Eine gute Geschichte, mag sich der Drehbuchautor und Produzent Volker Krappen gedacht haben, kann man ruhig zweimal erzählen; und deshalb erinnert "Mutter, Kutter, Kind" nicht nur dem Titel nach an "Vadder, Kutter, Sohn" (2019).

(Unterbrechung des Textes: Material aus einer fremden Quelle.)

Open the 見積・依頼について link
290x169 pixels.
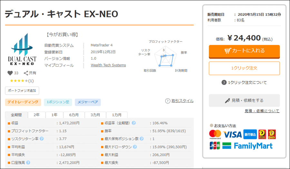pyautogui.click(x=262, y=111)
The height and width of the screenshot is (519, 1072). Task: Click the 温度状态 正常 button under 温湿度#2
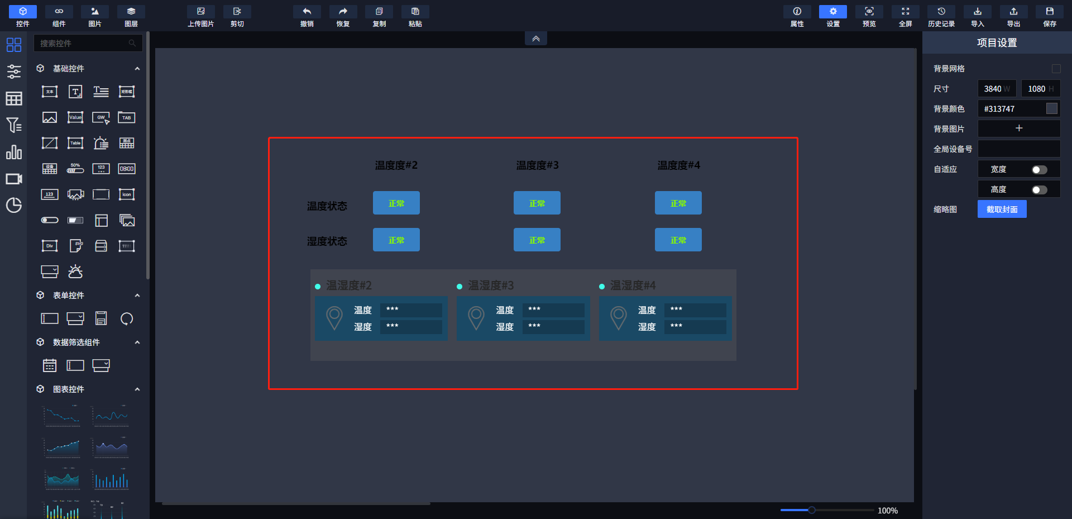click(396, 203)
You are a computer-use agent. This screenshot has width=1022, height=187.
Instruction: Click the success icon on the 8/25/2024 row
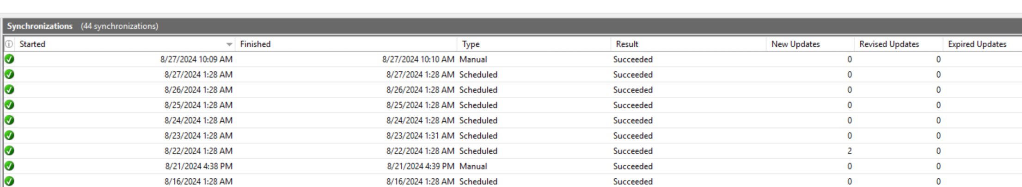[9, 105]
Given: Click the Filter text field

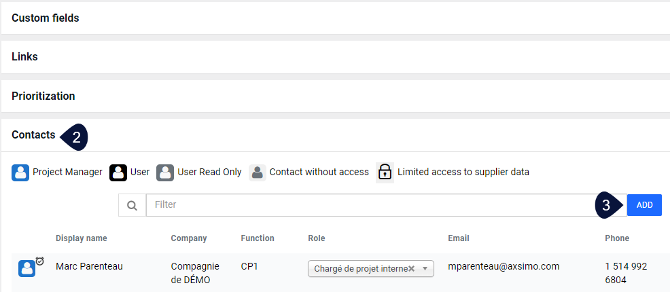Looking at the screenshot, I should (x=387, y=205).
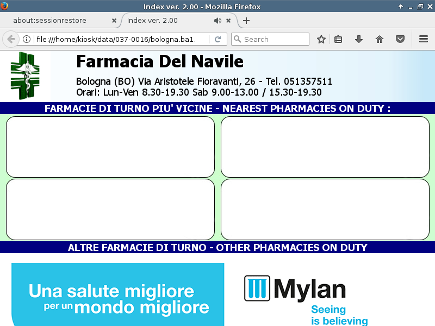Open the Firefox hamburger menu
Screen dimensions: 435x326
pyautogui.click(x=424, y=39)
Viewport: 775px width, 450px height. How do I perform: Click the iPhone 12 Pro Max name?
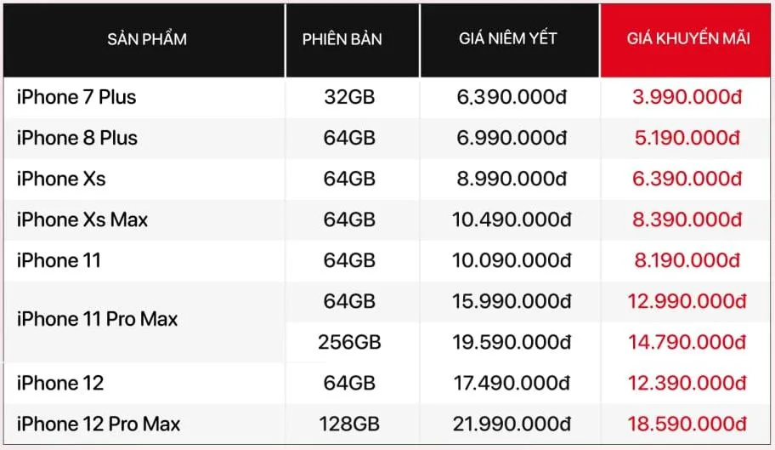click(99, 424)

Damals ging es um einen Krabbenfischer (Axel Prahl) und seinen Sohn (Jonas Nay), der das schleswig-holsteinische Küstendorf einst verlassen hat. Seit Jahren herrscht zwischen den beiden Funkstille; bis der Sohn eines Tages zurückkehrt. In der neuen Variante hat Krappen im Grunde nur die Geschlechter getauscht: Küstenfischerin Hedwig (Anneke Kim Sarnau), die ähnlich wie ihr Krabbenkollege nur dank kleiner Betrügereien über die Runden kommt, hat seit zehn Jahren keinen Kontakt mehr zu ihrer Tochter Eva (Zoe Moore). Wenn die junge Frau in der alten Heimat vorbeischaut, dann nur, um gemeinsam mit ihrem zehnjährigen Sohn die Großmutter (Jutta Wachowiak) zu besuchen. 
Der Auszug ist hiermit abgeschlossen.